Close examination of this painting reveals that the body of the elephant, its saddle blanket, and the costumes of the two mahouts are rendered in marbleized patterns, a decorative effect that is achieved by swirling oil-based paints on the surface of water and then lowering paper carefully onto the paint. The artist would have had to repeat this process at least four times to achieve the different colors and patterns in this painting, using stencils or some sort of resist coating to keep the paint in the desired areas.
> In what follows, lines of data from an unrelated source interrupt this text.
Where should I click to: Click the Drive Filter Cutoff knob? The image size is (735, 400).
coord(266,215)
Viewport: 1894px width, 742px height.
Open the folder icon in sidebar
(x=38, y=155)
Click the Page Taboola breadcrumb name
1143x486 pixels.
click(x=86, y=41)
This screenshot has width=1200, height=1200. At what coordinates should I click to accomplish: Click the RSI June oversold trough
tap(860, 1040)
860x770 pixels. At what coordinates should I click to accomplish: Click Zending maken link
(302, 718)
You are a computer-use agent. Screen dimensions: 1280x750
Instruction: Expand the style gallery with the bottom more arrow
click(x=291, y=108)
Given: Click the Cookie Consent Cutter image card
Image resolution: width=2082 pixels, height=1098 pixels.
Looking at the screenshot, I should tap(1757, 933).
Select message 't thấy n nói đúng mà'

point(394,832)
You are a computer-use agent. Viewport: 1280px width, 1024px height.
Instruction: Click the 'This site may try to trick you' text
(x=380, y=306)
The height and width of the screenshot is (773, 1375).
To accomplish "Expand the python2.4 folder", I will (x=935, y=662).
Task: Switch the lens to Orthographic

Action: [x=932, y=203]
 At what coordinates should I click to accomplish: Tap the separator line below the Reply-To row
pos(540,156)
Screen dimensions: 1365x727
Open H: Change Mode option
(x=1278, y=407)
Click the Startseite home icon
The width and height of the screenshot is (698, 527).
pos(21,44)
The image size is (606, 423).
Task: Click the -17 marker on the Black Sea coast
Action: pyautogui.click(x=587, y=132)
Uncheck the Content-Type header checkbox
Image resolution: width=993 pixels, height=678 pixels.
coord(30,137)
This highly specialized technique was practiced briefly in only one or two courts in the southern Indian region known as the Deccan and appears to have fallen out of use after the seventeenth century.
Ink, gold and watercolor on paper
mid 17th century
Sheet: 6 1/2 x 4 7/8 in. (16.5 x 12.4 cm) (show scale)
seal at left margin previously thought illegible, date "A.H. 1105" (A.D. 1693-94) and regnal year "2" later deciphered (per "Journey Through Asia" catalogue, 2003)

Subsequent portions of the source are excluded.